This article is your guide to the proven ways of coping with anxiety and rage that you will discover in counseling. These tools will eliminate your symptoms and enhance your quality of life.

By Dr Michael Shery

The most obvious self-defeating behaviors you will be helped to eliminate are panicking at the first sign of an obstacle, experiencing an all-encompassing pessimism, using rigid and stubborn behavior patterns and having the mindset of HAVING to be right!

Self-defeating defense mechanisms to avoid include the habitual blaming of others, rage and the losing of your temper, talking more than the other person and using alcohol and drugs to reduce anxiety. It will take focused work and effort to eliminate them from your life, but if you do not work to change them now, you will be unnecessarily prolonging your treatment time.

If you would like more rapidly successful therapy, develop a chart to monitor your progress in reducing these behaviors and work it seriously. Counseling and therapy are often associated with a person who is troubled but intelligent and desirous of enhancing his or her quality of life.

The intelligence scores of those entering therapy are sometimes much higher than those who fail to do so. Similarly, counseling for adults can be easier than for teens; the latter have dysfunctional ways of coping of which they are unaware and sometimes their ability to reflect on their emotions is limited or seems overwhelming.

In some serious cases, patients have to take anti-depressant or anti-anxiety medication along with their counseling and psychotherapy. The most popular kind of counseling today is called cognitive-behavioral.

This type of therapy can sometimes achieve positive results in 3 to 6 months. Clients are taught to become aware of the subconscious thoughts that are causing their painful feelings or behavioral symptoms.

Also, reviewing your familys psychiatric history can accelerate the process by assisting you in becoming even more aware of thoughts and behaviors that have been transferred from generation to generation in your family. Some of your resulting insights will be startling.

How about a technique that could help you replace the family symptoms with more constructive behavior? Sound good? Well don’t worry, cognitive re-structuring will assist you with that.

This technique inventories the subconscious thought patterns you received inadvertently from your family that cause your rage, depression and anxiety to rear their ugly heads. The therapist helps you to discover these unhealthy thought patterns and helps you to almost magically transform them so that your rage, anxiety and depression are eliminated.
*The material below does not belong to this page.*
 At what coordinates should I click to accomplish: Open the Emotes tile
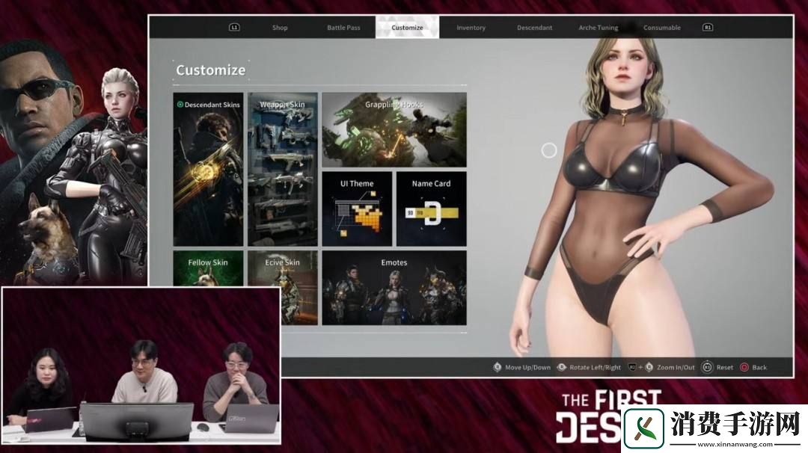coord(394,288)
This counseling technique is also safe, because it is drug-free and when used by a professional counselor, it virtually has no side effects. Writing your thoughts down two or three times a day, then discussing them with your counselor or psychologist can help minimize and re-shape, if not eliminate, these unhealthy thinking patterns and the anxiety that is caused by them.

Also, practicing time-tested relaxation exercises can help if you are having serious anxiety problems, such as panic attacks or irrational fears. It is likely that genes can play a not insignificant role in the development of your vulnerability to episodes of anxiety or depression.

Some researchers opine that there are specific genes that affect an individuals likelihood of developing psychiatric disorders. Some believe that the connection is how certain people metabolize various chemicals and hormones that are related to emotional reactivity; rates and efficiency of their metabolism may be impaired in these people, causing more emotional discomfort.

Stress is clearly related to anxiety and is something that cannot be avoided. It is an everyday circumstance and may arise in any given situation.

While the connection between severe stress and heart attack is already established, other dysfunctional behaviors have also been linked to it: chronic rage and anger. Although the relationship is somewhat hazy, researchers are learning more about it.

One theory is that excessive anger causes the bodys nervous system to prepare to fight a threat, causing blood vessels to narrow, blood pressure to rise and the heart to work harder. This might cause cardiac stress which would be sufficient to lead to a heart attack.